- How to complete this task -
An exact transcript of the records is what this task asks for.

- Dataset records -
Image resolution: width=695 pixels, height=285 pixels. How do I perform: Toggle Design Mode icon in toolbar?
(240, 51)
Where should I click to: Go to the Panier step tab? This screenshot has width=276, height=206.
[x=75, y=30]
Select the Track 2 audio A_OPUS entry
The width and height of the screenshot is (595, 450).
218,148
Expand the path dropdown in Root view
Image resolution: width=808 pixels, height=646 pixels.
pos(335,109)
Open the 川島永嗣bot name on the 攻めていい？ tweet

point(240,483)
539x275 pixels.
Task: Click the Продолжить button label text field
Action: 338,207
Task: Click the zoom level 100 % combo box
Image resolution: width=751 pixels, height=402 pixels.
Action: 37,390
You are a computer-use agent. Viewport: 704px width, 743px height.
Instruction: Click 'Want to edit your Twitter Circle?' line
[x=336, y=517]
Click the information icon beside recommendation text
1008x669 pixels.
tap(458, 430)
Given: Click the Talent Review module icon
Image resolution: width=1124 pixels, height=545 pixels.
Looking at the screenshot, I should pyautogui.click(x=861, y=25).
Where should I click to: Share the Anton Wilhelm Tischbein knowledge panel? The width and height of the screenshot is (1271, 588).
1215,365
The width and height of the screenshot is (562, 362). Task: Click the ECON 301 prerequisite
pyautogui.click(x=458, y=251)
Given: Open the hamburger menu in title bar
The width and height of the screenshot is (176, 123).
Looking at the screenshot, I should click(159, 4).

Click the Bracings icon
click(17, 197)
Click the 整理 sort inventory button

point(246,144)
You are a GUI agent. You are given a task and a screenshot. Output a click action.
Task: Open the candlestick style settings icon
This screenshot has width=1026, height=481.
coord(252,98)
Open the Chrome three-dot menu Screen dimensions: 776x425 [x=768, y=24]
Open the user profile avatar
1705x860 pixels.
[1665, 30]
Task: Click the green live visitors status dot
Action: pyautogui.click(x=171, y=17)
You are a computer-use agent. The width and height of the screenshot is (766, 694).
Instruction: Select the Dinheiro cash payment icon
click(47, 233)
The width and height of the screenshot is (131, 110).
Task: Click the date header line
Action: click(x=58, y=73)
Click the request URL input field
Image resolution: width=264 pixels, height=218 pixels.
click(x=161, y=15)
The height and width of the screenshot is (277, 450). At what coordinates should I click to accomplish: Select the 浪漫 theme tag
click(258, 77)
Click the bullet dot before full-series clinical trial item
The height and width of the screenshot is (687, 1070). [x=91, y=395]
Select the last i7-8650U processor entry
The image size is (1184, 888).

- The completed task -
Image resolution: width=695 pixels, height=285 pixels. How do I perform: Toggle Design Mode icon in toolbar?
(240, 51)
Where should I click to: Go to the Panier step tab? This screenshot has width=276, height=206.
[x=75, y=30]
Select the Track 2 audio A_OPUS entry
The width and height of the screenshot is (595, 450).
218,148
Expand the path dropdown in Root view
Image resolution: width=808 pixels, height=646 pixels.
pos(335,109)
Open the 川島永嗣bot name on the 攻めていい？ tweet

point(240,483)
539x275 pixels.
Task: Click the Продолжить button label text field
Action: 338,207
Task: Click the zoom level 100 % combo box
Image resolution: width=751 pixels, height=402 pixels.
Action: 37,390
You are a computer-use agent. Viewport: 704px width, 743px height.
Instruction: Click 'Want to edit your Twitter Circle?' line
[x=336, y=517]
Click the information icon beside recommendation text
1008x669 pixels.
tap(458, 430)
Given: Click the Talent Review module icon
Image resolution: width=1124 pixels, height=545 pixels.
Looking at the screenshot, I should pyautogui.click(x=861, y=25).
Where should I click to: Share the Anton Wilhelm Tischbein knowledge panel? The width and height of the screenshot is (1271, 588).
1215,365
The width and height of the screenshot is (562, 362). Task: Click the ECON 301 prerequisite
pyautogui.click(x=458, y=251)
Given: Open the hamburger menu in title bar
The width and height of the screenshot is (176, 123).
Looking at the screenshot, I should click(159, 4).

Click the Bracings icon
click(17, 197)
Click the 整理 sort inventory button

point(246,144)
You are a GUI agent. You are given a task and a screenshot. Output a click action.
Task: Open the candlestick style settings icon
This screenshot has width=1026, height=481.
coord(252,98)
Open the Chrome three-dot menu Screen dimensions: 776x425 [x=768, y=24]
Open the user profile avatar
1705x860 pixels.
[1665, 30]
Task: Click the green live visitors status dot
Action: pyautogui.click(x=171, y=17)
You are a computer-use agent. The width and height of the screenshot is (766, 694).
Instruction: Select the Dinheiro cash payment icon
click(47, 233)
The width and height of the screenshot is (131, 110).
Task: Click the date header line
Action: click(x=58, y=73)
Click the request URL input field
Image resolution: width=264 pixels, height=218 pixels.
click(x=161, y=15)
The height and width of the screenshot is (277, 450). At what coordinates should I click to accomplish: Select the 浪漫 theme tag
click(258, 77)
Click the bullet dot before full-series clinical trial item
The height and width of the screenshot is (687, 1070). [x=91, y=395]
Select the last i7-8650U processor entry
The image size is (1184, 888).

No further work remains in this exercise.